- [To do]: Return every record below exactly as given.

Data extracted from a collection
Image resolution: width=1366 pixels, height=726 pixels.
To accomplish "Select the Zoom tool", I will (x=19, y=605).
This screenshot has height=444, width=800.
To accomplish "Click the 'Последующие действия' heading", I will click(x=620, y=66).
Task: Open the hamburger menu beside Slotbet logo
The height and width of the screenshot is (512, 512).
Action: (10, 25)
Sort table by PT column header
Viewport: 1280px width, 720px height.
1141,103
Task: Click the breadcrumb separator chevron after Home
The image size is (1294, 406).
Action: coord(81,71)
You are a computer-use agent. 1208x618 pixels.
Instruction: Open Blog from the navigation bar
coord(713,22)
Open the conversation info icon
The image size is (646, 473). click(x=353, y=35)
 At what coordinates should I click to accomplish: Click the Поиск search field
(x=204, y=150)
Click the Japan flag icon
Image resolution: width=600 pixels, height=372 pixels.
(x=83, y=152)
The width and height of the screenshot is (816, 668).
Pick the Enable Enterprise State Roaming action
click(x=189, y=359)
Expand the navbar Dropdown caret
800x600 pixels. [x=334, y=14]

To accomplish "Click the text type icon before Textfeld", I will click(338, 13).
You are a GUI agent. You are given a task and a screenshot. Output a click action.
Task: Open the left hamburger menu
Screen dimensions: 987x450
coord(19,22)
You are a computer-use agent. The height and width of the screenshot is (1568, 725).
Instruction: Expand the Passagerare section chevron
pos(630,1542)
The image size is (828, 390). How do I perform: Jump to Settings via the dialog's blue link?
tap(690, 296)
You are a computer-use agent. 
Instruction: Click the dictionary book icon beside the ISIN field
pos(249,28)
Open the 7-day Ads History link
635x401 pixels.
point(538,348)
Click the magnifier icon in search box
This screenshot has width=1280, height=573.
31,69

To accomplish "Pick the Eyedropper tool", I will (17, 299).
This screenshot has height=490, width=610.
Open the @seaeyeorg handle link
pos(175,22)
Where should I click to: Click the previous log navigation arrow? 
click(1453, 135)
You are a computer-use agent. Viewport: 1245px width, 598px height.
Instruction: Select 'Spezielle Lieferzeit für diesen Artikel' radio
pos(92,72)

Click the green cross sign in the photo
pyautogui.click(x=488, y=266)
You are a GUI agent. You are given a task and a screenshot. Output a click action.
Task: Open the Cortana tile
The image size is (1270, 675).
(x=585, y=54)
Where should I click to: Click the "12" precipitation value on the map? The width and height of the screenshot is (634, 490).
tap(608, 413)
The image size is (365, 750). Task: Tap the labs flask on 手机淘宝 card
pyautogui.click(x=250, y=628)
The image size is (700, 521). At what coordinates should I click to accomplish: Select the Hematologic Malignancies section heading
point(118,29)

- [Result of the exercise]:
Image resolution: width=1366 pixels, height=726 pixels.
To accomplish "Select the Zoom tool", I will (x=19, y=605).
This screenshot has height=444, width=800.
To accomplish "Click the 'Последующие действия' heading", I will click(x=620, y=66).
Task: Open the hamburger menu beside Slotbet logo
The height and width of the screenshot is (512, 512).
Action: (10, 25)
Sort table by PT column header
Viewport: 1280px width, 720px height.
1141,103
Task: Click the breadcrumb separator chevron after Home
The image size is (1294, 406).
Action: coord(81,71)
You are a computer-use agent. 1208x618 pixels.
Instruction: Open Blog from the navigation bar
coord(713,22)
Open the conversation info icon
The image size is (646, 473). click(x=353, y=35)
 At what coordinates should I click to accomplish: Click the Поиск search field
(x=204, y=150)
Click the Japan flag icon
Image resolution: width=600 pixels, height=372 pixels.
(x=83, y=152)
The width and height of the screenshot is (816, 668).
Pick the Enable Enterprise State Roaming action
click(x=189, y=359)
Expand the navbar Dropdown caret
800x600 pixels. [x=334, y=14]

To accomplish "Click the text type icon before Textfeld", I will click(338, 13).
You are a GUI agent. You are given a task and a screenshot. Output a click action.
Task: Open the left hamburger menu
Screen dimensions: 987x450
coord(19,22)
You are a computer-use agent. The height and width of the screenshot is (1568, 725).
Instruction: Expand the Passagerare section chevron
pos(630,1542)
The image size is (828, 390). How do I perform: Jump to Settings via the dialog's blue link?
tap(690, 296)
You are a computer-use agent. 
Instruction: Click the dictionary book icon beside the ISIN field
pos(249,28)
Open the 7-day Ads History link
635x401 pixels.
point(538,348)
Click the magnifier icon in search box
This screenshot has width=1280, height=573.
31,69

To accomplish "Pick the Eyedropper tool", I will (17, 299).
This screenshot has height=490, width=610.
Open the @seaeyeorg handle link
pos(175,22)
Where should I click to: Click the previous log navigation arrow? 
click(1453, 135)
You are a computer-use agent. Viewport: 1245px width, 598px height.
Instruction: Select 'Spezielle Lieferzeit für diesen Artikel' radio
pos(92,72)

Click the green cross sign in the photo
pyautogui.click(x=488, y=266)
You are a GUI agent. You are given a task and a screenshot. Output a click action.
Task: Open the Cortana tile
The image size is (1270, 675).
(x=585, y=54)
Where should I click to: Click the "12" precipitation value on the map? The width and height of the screenshot is (634, 490).
tap(608, 413)
The image size is (365, 750). Task: Tap the labs flask on 手机淘宝 card
pyautogui.click(x=250, y=628)
The image size is (700, 521). At what coordinates should I click to accomplish: Select the Hematologic Malignancies section heading
point(118,29)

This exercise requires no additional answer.